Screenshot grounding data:
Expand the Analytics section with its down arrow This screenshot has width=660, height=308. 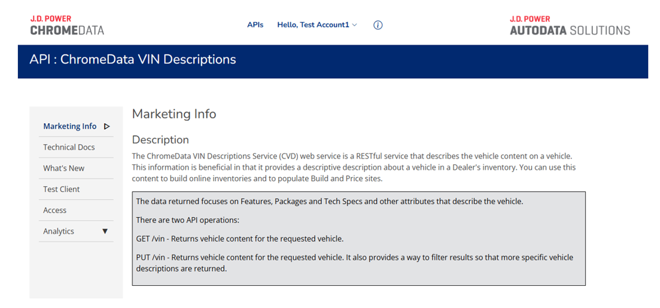point(105,231)
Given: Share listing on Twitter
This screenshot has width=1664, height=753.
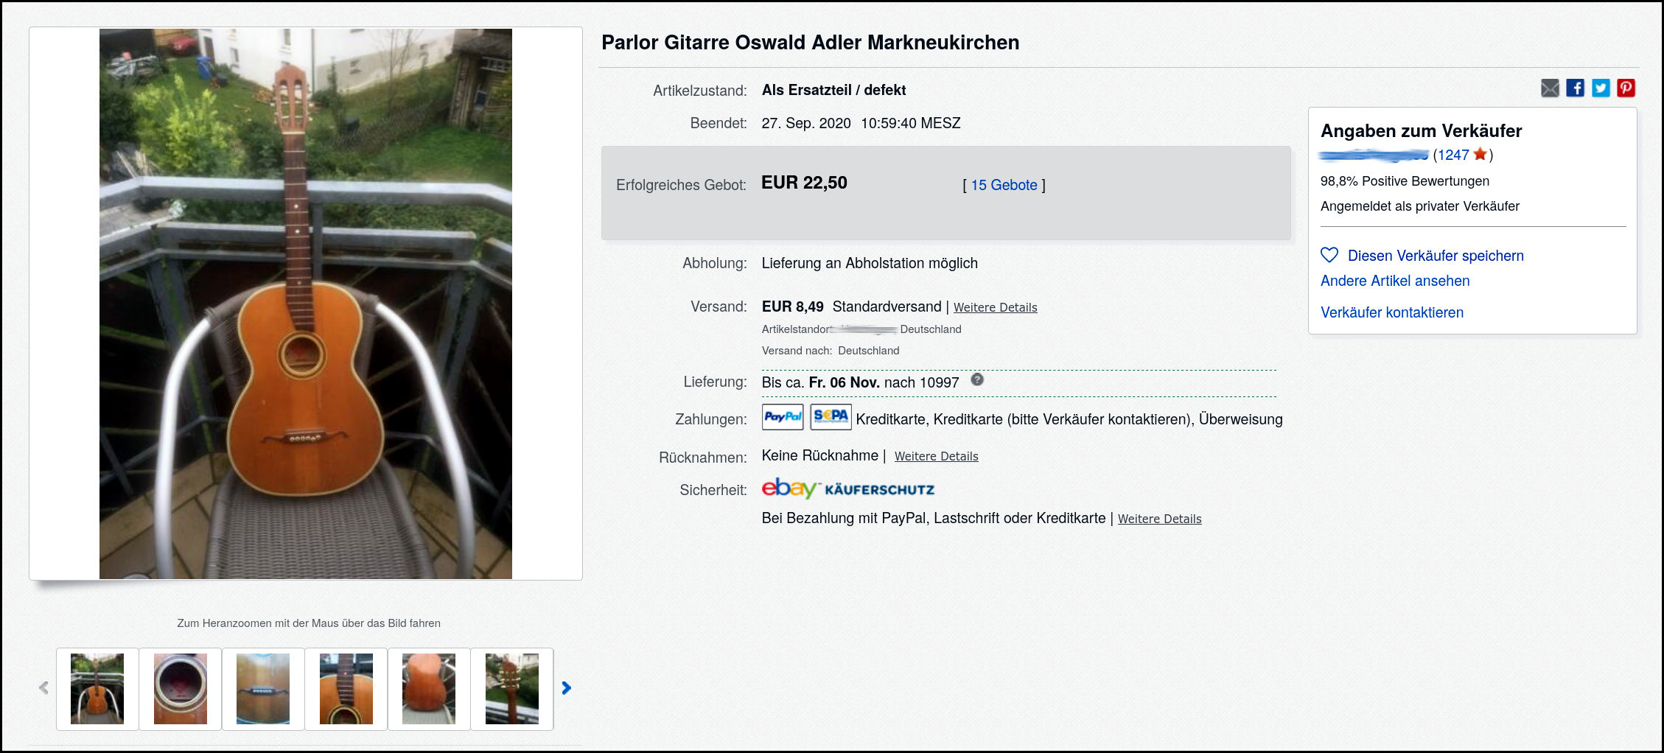Looking at the screenshot, I should click(1601, 88).
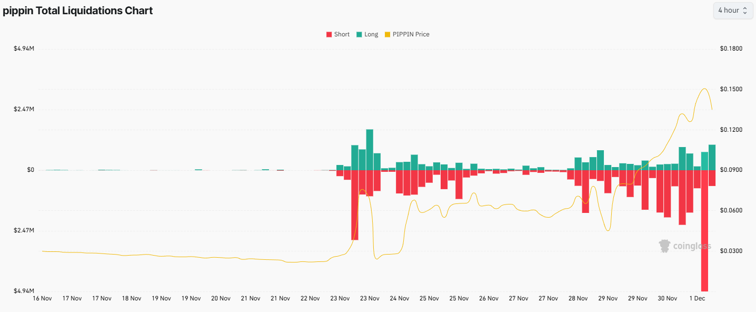
Task: Click the chart title pippin Total Liquidations Chart
Action: [77, 10]
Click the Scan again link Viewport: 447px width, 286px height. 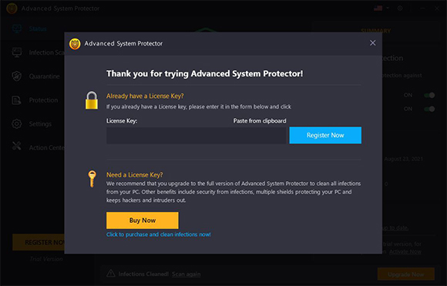point(187,274)
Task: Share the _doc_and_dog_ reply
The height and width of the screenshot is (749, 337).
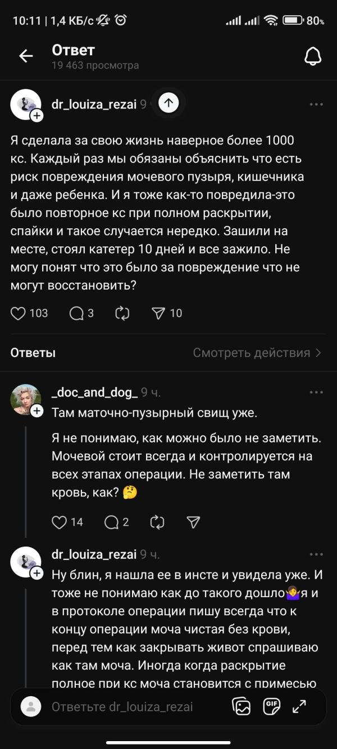Action: coord(193,522)
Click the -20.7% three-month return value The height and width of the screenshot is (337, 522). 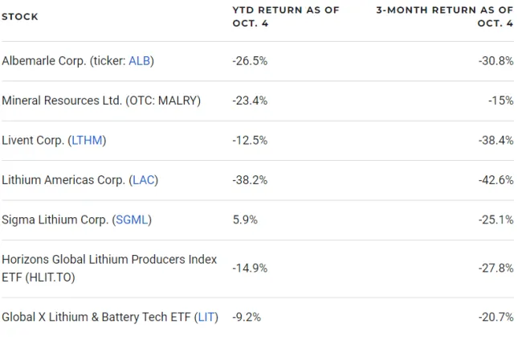(x=495, y=318)
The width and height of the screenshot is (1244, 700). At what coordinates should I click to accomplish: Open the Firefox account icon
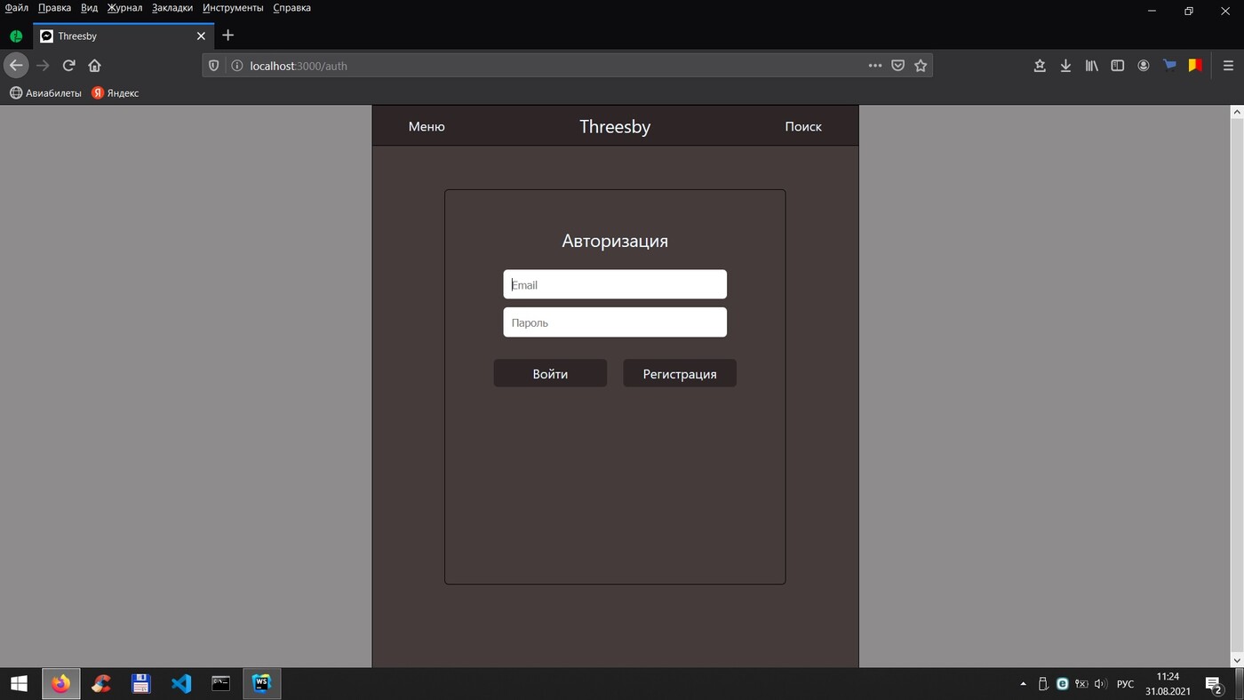[x=1144, y=66]
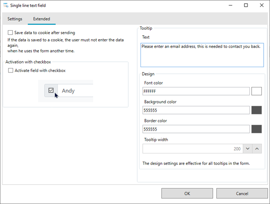The height and width of the screenshot is (204, 270).
Task: Confirm with the OK button
Action: pos(187,193)
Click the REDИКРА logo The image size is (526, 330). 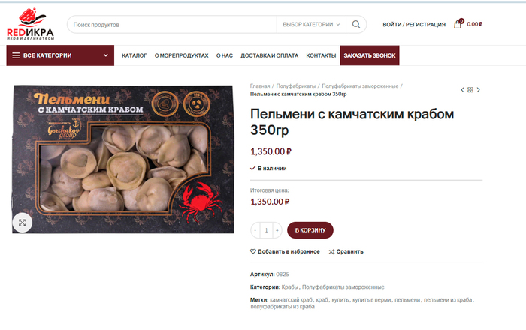pyautogui.click(x=30, y=25)
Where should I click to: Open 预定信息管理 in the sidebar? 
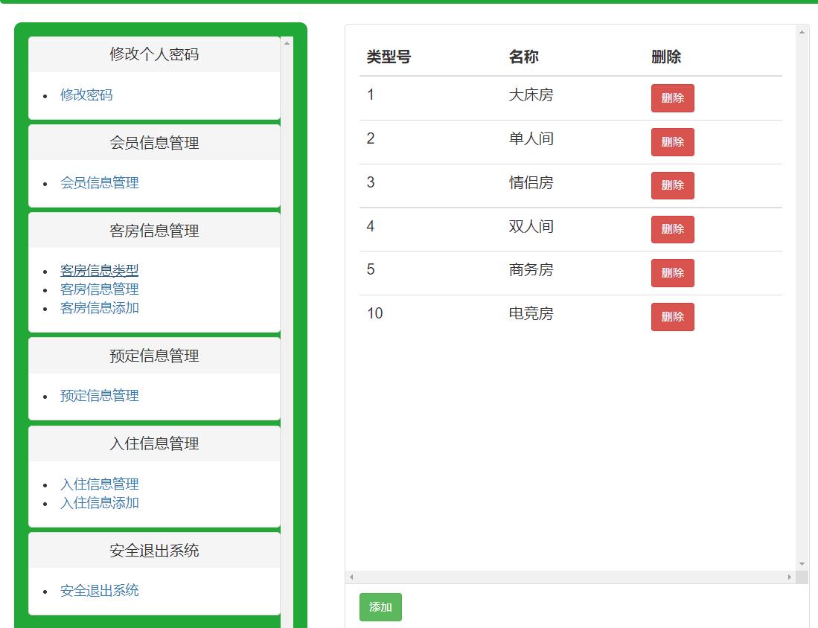click(99, 396)
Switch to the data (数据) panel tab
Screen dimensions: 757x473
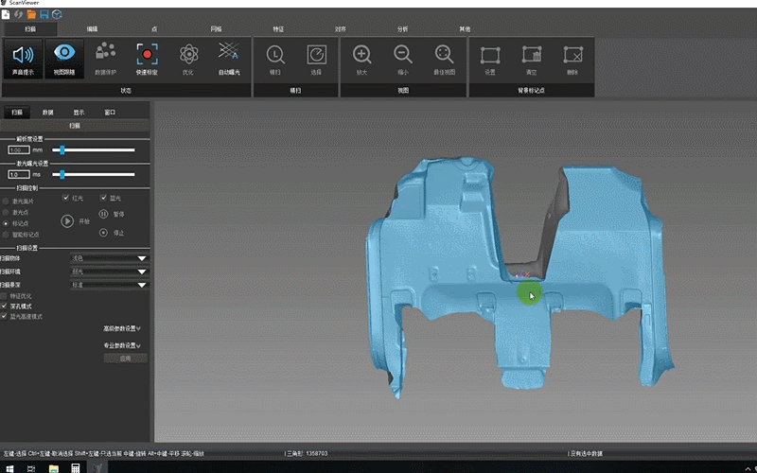(x=47, y=112)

Your task:
Please transcribe word for word the lines from the one bearing "Where should I" through the last line of the records above, omitting the pictures.

Task output:
Where should I click to: Open 预定信息管理 in the sidebar? 
click(99, 396)
Switch to the data (数据) panel tab
Screen dimensions: 757x473
(x=47, y=112)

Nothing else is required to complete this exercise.